A recently available northern-hemispheric forest growing stock volume (GSV) map retrieved from Envisat Advanced Synthetic Aperture Radar (ASAR) backscatter measurements allows for the integration with global carbon cycle models. Making use of a wood density and a biomass compartment database, a forest biomass density map at 0.01 degree resolution could be derived from the GSV product. At a regional scale, intercomparison of the map with inventory-based biomass products in Russia, the USA and Europe showed strong agreement (r2 = 0.70 - 0.90). The observation-based biomass map could be directly compared to wood carbon modeled within the Jena-Scheme for Biosphere-Atmosphere Coupling in Hamburg (JSBACH), a land surface scheme embedded into the Max Planck Institute Earth System Model (MPI-ESM). Plant functional type (PFT) specific biomass maps could be derived using land cover and biome distribution data. As a first application, these remote sensing based biomass data were used to adjust biomass turnover time in the model.

Since model performance was found to vary with PFT, a different turnover time was implemented for each PFT. The comparison of modeled and observation-based biomass showed an overestimation of modeled biomass for temperate broadleaf deciduous trees (PFT 7) and coniferous evergreen trees (PFT 8), while carbon density of coniferous deciduous trees (PFT 9) was underestimated on average (Fig. 1). In the JSBACH model, an adjustment of forest biomass turnover can have important consequences on litter flux, soil carbon and finally soil respiration and net ecosystem exchange (NEE). First results indicate a modification of NEE between -30 % and +30 % for 90 % of the study area. On average, NEE was found to be smaller compared to the previous model version with most important decreases occurring in boreal forests of Canada, Central Siberia and South Scandinavia and also in some temperate forests of Central and East Europe and in the South-East US.

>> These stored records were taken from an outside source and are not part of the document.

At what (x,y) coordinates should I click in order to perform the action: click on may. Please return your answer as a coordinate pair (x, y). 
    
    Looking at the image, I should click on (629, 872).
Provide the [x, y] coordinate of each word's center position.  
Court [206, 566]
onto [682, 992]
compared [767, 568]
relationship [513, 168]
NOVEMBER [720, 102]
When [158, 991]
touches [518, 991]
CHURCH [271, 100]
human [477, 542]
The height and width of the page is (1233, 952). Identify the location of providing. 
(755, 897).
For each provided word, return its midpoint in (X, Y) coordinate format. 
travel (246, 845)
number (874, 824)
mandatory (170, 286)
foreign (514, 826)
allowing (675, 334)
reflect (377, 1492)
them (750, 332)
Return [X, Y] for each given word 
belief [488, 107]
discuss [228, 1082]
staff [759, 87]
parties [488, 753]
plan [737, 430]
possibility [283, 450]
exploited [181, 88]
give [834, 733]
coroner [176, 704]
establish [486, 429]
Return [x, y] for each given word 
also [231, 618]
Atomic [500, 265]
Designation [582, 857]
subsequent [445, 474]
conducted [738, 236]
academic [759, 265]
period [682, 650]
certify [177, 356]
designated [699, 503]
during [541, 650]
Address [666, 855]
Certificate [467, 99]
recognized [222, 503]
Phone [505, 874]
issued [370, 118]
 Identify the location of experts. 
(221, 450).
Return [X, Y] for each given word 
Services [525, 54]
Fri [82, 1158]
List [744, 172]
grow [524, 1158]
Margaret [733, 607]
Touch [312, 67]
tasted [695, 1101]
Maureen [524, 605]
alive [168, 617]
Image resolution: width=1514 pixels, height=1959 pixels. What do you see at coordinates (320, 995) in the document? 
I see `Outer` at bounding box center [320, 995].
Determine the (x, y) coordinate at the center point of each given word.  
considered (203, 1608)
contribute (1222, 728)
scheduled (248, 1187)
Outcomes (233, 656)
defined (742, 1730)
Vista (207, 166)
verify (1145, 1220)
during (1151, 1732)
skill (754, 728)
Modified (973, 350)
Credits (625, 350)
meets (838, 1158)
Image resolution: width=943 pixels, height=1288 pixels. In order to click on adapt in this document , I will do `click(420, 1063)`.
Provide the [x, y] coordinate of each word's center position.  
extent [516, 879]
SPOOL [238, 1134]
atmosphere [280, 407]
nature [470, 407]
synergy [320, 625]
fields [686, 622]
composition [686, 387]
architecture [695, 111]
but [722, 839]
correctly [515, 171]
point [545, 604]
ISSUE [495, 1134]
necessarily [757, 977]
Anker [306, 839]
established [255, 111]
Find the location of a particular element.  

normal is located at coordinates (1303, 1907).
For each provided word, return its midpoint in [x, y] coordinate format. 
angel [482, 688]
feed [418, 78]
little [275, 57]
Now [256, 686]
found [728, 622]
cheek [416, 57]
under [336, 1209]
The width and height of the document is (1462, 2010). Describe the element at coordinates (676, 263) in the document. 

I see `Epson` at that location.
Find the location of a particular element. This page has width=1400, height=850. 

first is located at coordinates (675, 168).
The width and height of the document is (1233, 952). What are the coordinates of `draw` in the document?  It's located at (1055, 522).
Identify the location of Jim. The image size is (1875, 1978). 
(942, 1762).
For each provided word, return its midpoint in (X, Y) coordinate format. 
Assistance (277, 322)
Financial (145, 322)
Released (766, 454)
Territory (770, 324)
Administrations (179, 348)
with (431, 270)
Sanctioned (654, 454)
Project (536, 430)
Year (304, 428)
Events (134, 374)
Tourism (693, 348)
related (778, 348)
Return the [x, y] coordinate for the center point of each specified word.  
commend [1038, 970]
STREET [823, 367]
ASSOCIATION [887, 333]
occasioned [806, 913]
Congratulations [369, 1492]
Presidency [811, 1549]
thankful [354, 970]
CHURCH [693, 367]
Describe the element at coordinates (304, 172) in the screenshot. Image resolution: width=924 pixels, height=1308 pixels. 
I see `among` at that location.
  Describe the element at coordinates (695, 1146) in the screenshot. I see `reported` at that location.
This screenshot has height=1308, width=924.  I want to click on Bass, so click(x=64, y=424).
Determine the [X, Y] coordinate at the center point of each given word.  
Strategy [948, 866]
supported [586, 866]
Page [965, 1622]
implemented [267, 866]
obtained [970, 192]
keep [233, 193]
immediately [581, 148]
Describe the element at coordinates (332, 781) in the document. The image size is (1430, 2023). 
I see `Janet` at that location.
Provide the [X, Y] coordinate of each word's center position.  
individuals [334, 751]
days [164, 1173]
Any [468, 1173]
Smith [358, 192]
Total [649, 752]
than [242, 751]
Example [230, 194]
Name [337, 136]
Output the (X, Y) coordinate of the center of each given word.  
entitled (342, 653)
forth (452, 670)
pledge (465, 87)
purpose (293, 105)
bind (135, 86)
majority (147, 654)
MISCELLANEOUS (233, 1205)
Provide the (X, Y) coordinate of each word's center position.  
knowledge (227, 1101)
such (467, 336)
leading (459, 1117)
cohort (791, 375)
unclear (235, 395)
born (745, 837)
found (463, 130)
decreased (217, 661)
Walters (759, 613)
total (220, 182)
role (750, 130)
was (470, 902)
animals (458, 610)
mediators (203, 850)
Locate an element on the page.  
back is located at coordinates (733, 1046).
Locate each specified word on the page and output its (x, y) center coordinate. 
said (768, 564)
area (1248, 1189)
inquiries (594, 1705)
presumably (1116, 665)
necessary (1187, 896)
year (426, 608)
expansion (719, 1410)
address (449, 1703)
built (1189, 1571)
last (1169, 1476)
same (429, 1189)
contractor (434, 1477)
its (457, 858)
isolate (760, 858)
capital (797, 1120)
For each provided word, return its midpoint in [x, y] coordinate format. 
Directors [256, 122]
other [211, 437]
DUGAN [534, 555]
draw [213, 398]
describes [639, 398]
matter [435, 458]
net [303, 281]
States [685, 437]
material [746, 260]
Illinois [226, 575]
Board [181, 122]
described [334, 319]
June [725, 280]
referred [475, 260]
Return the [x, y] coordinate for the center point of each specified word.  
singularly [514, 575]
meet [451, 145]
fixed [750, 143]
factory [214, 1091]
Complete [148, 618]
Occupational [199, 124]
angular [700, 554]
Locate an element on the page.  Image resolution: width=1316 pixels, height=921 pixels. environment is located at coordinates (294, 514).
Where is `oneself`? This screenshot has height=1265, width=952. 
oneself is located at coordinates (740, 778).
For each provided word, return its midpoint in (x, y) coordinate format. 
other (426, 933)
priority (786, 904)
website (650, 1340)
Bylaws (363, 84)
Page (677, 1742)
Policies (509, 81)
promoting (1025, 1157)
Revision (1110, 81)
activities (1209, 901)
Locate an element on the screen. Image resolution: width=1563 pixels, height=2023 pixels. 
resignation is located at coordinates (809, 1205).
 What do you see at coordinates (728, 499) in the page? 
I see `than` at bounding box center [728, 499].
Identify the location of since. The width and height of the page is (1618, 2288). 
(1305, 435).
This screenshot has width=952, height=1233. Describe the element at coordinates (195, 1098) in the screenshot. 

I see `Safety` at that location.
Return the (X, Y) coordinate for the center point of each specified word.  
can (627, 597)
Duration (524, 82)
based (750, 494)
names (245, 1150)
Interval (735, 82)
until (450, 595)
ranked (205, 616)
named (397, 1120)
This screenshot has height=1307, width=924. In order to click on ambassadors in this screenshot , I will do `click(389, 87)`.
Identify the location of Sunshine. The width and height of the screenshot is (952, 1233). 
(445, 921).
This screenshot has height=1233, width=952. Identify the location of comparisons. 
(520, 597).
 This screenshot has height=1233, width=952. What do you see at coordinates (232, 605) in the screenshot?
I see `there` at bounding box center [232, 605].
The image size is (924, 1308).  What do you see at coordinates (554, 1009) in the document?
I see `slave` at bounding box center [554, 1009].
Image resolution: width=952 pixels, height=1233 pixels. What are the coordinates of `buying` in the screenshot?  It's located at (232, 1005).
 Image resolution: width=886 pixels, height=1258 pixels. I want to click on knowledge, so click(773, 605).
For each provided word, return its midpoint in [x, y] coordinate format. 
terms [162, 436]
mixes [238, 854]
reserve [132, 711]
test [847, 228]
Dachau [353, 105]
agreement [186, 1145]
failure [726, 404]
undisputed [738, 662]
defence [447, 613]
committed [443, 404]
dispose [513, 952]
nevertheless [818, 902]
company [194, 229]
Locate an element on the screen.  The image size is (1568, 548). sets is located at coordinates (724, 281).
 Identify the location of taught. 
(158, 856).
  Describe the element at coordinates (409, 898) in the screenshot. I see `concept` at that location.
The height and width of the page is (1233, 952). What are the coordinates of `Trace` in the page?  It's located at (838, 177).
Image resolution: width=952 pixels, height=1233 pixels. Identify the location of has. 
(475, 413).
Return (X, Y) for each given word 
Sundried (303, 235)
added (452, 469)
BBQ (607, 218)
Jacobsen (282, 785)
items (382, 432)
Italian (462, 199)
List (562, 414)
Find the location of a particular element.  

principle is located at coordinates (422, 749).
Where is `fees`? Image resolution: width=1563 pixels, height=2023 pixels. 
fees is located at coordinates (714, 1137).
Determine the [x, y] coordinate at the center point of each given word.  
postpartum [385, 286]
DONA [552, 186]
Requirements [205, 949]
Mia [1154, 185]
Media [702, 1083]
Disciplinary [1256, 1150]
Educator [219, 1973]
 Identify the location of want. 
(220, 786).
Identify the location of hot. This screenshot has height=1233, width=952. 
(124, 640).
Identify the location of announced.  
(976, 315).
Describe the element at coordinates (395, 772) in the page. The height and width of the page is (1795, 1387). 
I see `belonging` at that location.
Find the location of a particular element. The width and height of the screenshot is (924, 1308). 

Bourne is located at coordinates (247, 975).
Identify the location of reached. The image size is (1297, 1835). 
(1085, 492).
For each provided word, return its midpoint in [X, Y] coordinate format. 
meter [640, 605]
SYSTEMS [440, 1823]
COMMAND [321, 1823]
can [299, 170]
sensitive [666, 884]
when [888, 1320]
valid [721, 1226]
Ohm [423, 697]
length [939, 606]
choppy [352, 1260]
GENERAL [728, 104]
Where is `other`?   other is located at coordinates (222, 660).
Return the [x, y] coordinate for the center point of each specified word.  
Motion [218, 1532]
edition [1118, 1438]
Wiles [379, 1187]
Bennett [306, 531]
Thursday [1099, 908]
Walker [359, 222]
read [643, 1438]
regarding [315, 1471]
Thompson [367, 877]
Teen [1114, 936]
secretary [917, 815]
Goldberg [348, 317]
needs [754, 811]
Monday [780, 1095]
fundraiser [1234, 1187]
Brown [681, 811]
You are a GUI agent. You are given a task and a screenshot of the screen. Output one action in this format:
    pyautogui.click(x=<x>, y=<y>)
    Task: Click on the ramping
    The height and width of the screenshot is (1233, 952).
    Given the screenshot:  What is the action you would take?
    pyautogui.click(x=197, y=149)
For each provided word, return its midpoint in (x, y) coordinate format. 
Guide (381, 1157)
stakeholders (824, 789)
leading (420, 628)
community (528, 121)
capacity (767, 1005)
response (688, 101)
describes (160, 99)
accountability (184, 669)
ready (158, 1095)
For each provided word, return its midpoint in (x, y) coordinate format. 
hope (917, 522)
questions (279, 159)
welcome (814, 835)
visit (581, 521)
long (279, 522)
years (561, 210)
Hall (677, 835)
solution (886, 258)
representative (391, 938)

The presented biomass map has the potential to significantly improve modeling of current carbon stocks and to reduce uncertainty in simulated carbon cycle dynamics. Further investigations will concentrate on identifying other factors (e.g. climatic conditions) contributing to observed and modeled biomass spatial patterns in addition to PFT. Since JSBACH lacks a direct influence of biomass on important processes like autotrophic respiration, an improvement of biomass effects on the carbon cycle in the JSBACH model is another possible future research area. Alternatively, different global carbon cycle models can be compared to the observation-based biomass map in order to test their performance.


Figure 1. Difference (left) and ratio (right) of modelled and observation-based wood carbon density [kg(C) m-2] per PFT at 0.5 degree resolution (pft7 = temperate broadleaf deciduous trees, pft8 = coniferous evergreen trees, pft9 = coniferous deciduous trees). Displayed values are limited to the range [-3, 3] (left) and [0, 3] (right) respectively.